We performed single-cell RNA sequencing (scRNA-seq) with the clinically relevant unilateral ischemia-reperfusion (UIR) murine model of AKI at days 1, 3, 14 and 28 after injury. Potential effects and mechanism of Mincle on renal inflammation and fibrosis were further validated in vivo utilizing Mincle knockout mice.

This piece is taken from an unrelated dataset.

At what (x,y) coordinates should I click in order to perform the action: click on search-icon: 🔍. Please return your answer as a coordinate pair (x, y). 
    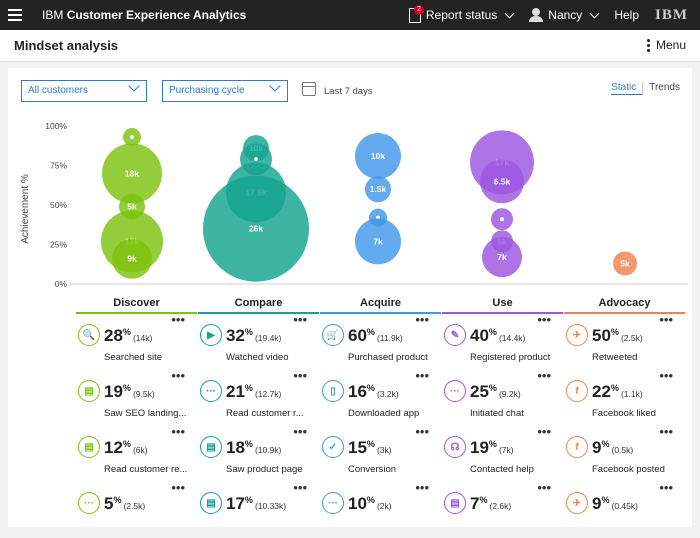
    Looking at the image, I should click on (89, 335).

Single-cell transcriptome analysis showed predominant Mincle expression in macrophages and neutrophils during the AKI-to-CKD transition. For both cell types, Mincle was significantly upregulated on day 1 after AKI which decreased gradually in later stages, and exhibited a secondary peak at day 14. Flow cytometry confirmed the increased infiltration of Mincle-positive macrophages and neutrophils post-UIR. Next, we identified distinct subclusters of Mincle highly expressing neutrophils and macrophages, both displaying time-dependent influx with dual peaks on day 1 and day 14 and significant pro-inflammatory and pro-fibrotic phenotypes as indicated by functional gene scoring. Spatial transcriptomics data showed a pronounced expression of Mincle at the outer medulla in the kidney similar to myeloid cells, possibly correlating with fibrotic areas represented by α-SMA patterns. To further elucidate the mechanisms underlying AKI-to-CKD transition mediated by Mincle-expressing macrophages and neutrophils, we identified 54 common genes from the up-regulated genes of these two cell subsets, which were involved in immune-inflammatory responses and extracellular matrix synthesis. Importantly, TNF-α was revealed as a pivotal hub gene and strongly associated with Mincle in these two Mincle-expressing subclusters. Correspondingly, a prominent increase in TNF-α expression primarily in macrophages and neutrophils on days 1 and 14 was confirmed, displaying consistent patterns with Mincle expression. Meanwhile, significant TNF-α reduction specifically in macrophages and neutrophils on day 14 was observed in Mincle knockout mice. Remarkably, Mincle-deficient mice showed improved renal pathology and reduced extracellular matrix deposition, accompanied by notable mRNA downregulation of pro-inflammatory factors (TNF-α, IL-1β, Ccl2) and pro-fibrotic factors (TGF-β, α-SMA, COL1A1) as well as decreased immune cells infiltration.
Together, the present findings have unveiled combined persistence of Mincle highly expressing neutrophils and macrophages during AKI-to-CKD transition, contributing to unresolved inflammation followed by fibrosis via TNF-α as a central pro-inflammatory cytokine. Targeting Mincle may offer a novel therapeutic strategy for preventing the transition from AKI to CKD.